§ **Given request**: Convert the records from the line with "Open the comments" to the line with "Image resolution: width=647", both included, into a JSON list of strings with one string per line and blank lines omitted.

§ **Exercise materials**:
——————————

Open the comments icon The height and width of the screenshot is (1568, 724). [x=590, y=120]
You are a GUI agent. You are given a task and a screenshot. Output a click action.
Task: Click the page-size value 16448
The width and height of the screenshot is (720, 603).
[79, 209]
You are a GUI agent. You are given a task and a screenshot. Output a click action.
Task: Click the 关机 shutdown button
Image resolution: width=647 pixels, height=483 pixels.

——————————

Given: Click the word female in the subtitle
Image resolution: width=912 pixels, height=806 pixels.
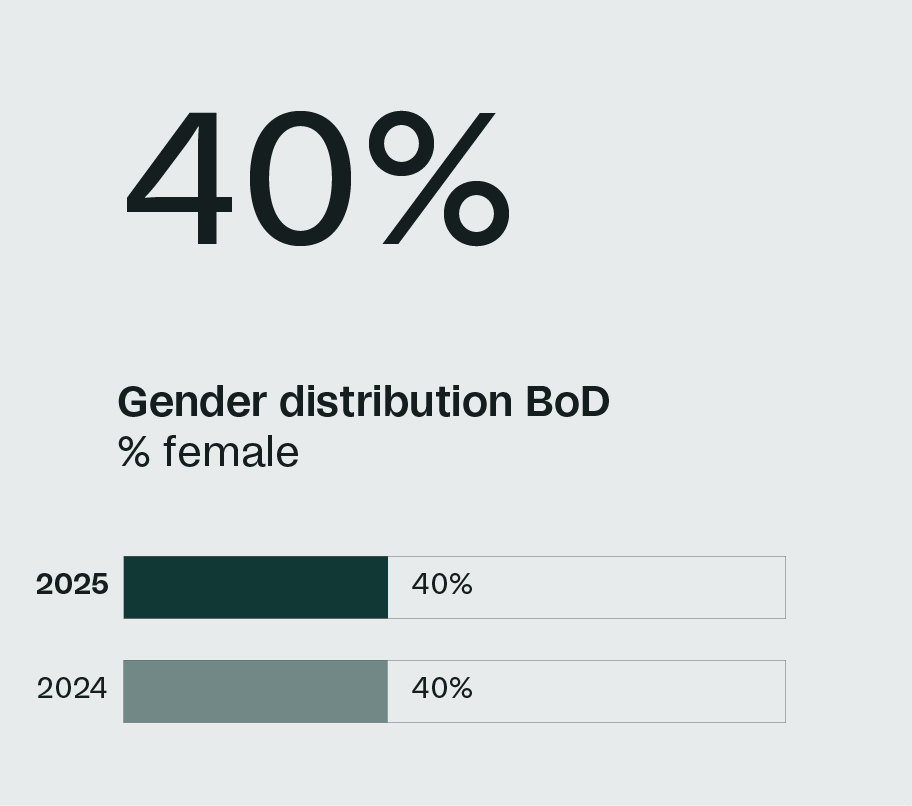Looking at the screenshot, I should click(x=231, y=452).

——————————

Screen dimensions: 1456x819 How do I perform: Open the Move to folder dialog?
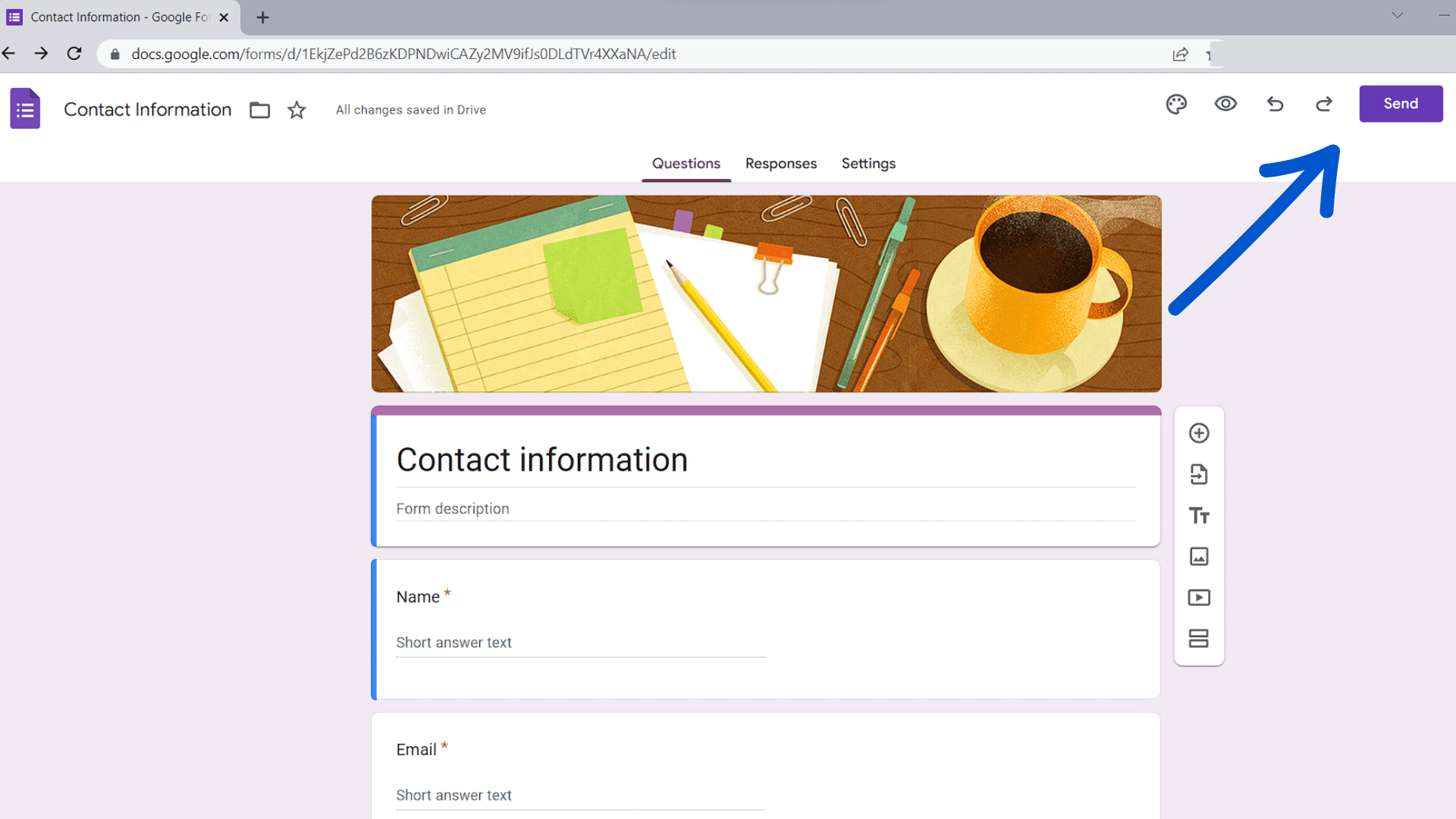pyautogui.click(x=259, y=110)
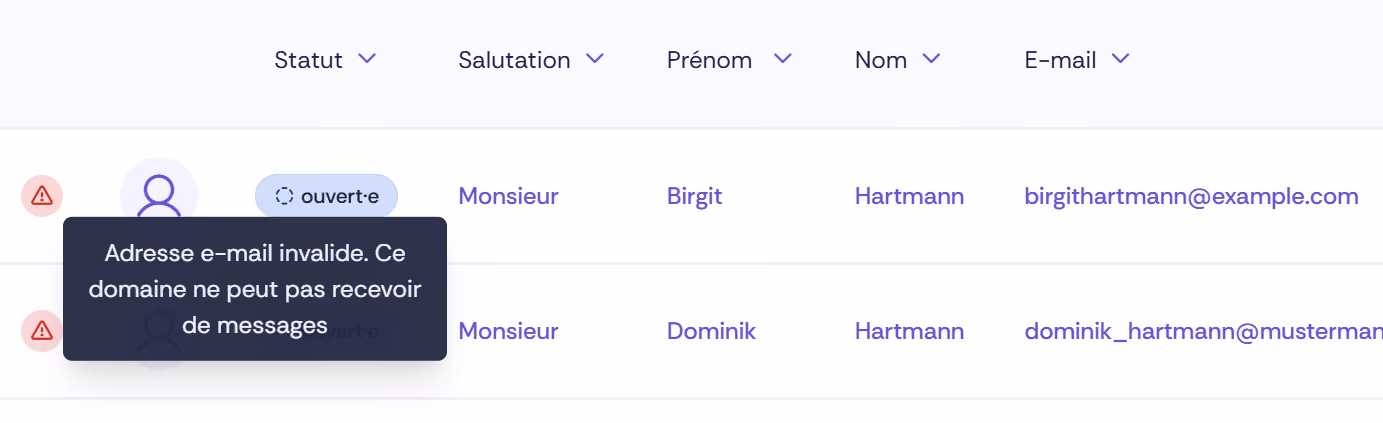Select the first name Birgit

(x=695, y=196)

——————————

§ **Task result**:
[
  "Open the comments icon The height and width of the screenshot is (1568, 724). [x=590, y=120]",
  "You are a GUI agent. You are given a task and a screenshot. Output a click action.",
  "Task: Click the page-size value 16448",
  "The width and height of the screenshot is (720, 603).",
  "[79, 209]",
  "You are a GUI agent. You are given a task and a screenshot. Output a click action.",
  "Task: Click the 关机 shutdown button",
  "Image resolution: width=647 pixels, height=483 pixels."
]